Я работала в храмоподобном помещении библиотеки с огромным увлеченьем — и заражала им уже близкую и дорогую мне библиотекаршу, синьору Ритту Казаграпде. Наклонив свою красивую итальянскую головку, она с интересом разглядывала мои записи. Она мне рассказывала но время пауз, что такое «собрание Роланди», как пополнялись покупками сокровища больших библиотек и сколько неожиданностей приносили иногда эти покупки, если продавали их невежественные наследники после смерти коллекционера. Бывали настоящие открытия… Разве не роман, что дивная оратория Мысливечка («Абрамо и Исаако») долго приписывалась Моцарту, хотя сам Моцарт называл ее чудным творением Мысливечка, восхищавшим слушателей… и только во Флоренции открыта подлинная рукопись, восстановившая настоящего автора. Мы с Риттой Казагранде беседовали по-французски. Общность захватывающего нас интереса как-то стирала разницу языков, национальностей, общественных структур наших отечеств, где мы обе жили, — и казалось вдруг, что это не утопия — коммунизм будущего, когда люди заговорят на языке, понятном для всех племен и народов на земле…

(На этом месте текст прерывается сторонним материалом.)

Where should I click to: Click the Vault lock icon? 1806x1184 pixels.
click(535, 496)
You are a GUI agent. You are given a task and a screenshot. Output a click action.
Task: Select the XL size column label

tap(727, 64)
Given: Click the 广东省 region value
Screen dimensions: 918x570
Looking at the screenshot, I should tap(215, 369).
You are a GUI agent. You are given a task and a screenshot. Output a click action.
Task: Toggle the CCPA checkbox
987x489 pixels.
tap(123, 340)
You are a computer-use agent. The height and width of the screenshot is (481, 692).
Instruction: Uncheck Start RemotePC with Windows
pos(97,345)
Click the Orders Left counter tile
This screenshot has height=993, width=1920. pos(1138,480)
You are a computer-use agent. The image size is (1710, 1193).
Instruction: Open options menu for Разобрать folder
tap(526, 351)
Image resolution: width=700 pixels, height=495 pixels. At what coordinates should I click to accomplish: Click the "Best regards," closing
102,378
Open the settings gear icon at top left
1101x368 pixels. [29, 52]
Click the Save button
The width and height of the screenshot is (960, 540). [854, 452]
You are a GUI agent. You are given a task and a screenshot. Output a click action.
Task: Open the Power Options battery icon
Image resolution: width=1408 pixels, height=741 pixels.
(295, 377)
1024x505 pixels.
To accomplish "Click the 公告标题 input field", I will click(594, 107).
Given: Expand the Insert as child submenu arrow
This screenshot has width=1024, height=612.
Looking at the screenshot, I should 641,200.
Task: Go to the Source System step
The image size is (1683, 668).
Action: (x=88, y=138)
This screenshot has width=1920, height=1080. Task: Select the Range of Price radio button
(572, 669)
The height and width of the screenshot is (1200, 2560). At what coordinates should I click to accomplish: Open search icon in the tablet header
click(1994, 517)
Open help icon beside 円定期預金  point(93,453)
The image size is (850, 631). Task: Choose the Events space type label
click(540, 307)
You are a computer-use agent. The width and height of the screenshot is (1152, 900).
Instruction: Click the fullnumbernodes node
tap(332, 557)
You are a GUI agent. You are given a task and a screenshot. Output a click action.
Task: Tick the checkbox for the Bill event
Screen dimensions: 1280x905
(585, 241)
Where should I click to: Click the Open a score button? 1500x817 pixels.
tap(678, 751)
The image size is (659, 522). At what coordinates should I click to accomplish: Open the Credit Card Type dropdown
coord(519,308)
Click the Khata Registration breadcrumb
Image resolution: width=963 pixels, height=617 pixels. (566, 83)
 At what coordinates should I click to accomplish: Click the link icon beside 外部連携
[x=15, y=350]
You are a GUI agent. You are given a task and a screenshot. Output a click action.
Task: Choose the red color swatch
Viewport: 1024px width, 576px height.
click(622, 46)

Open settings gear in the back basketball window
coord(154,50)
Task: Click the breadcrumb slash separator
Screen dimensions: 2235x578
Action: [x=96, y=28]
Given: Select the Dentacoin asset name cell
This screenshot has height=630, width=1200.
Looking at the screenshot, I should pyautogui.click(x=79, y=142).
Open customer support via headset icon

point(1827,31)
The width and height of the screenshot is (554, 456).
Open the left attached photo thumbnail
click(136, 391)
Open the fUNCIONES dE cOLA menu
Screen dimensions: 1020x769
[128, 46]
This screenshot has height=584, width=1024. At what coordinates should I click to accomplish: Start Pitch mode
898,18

Но — вдруг ощутилось безмолвие и пустота в зале. Сотрудники уже разошлись, никого из читателей не осталось. Заметно стало, что уже зажглись наверху золотые звезды электричества. Ритта Казагранде пересидела со мной все свои служебные часы. Мы обе стали убирать материал в папки, а папки запирать в шкафы, обе спешно оделись и — вышли. А день уже прошел, нет — он проходит, истаивает, как истаивает к концу сама жизнь человеческая, — и в воздухе новое холодное веянье уже не утра, а сумерек, и контуры на горизонте очерчены не розовым перламутром, а красочной гаммой крови, умирающей крови солнца. Не так ли переходит и возраст человека — все дальше, дальше к последней, уже болезненной, красноте конца дня?